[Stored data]
══════════════════════════════

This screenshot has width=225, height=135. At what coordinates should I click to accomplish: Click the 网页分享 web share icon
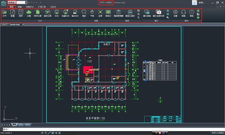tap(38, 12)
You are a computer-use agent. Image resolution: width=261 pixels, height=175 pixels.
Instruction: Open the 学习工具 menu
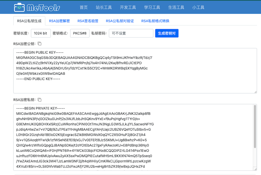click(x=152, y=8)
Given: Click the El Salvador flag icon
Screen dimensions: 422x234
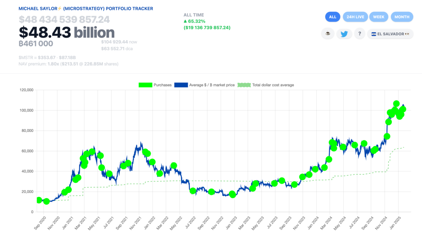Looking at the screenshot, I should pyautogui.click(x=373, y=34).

══════════════════════════════

## DIRECTION
Output every item above word for word, but leave out the pictures.

## TASK RESPONSE
This screenshot has width=225, height=135. At what coordinates should I click to accomplish: Click the 网页分享 web share icon
tap(38, 12)
You are a computer-use agent. Image resolution: width=261 pixels, height=175 pixels.
Instruction: Open the 学习工具 menu
click(x=152, y=8)
Given: Click the El Salvador flag icon
Screen dimensions: 422x234
Looking at the screenshot, I should pyautogui.click(x=373, y=34).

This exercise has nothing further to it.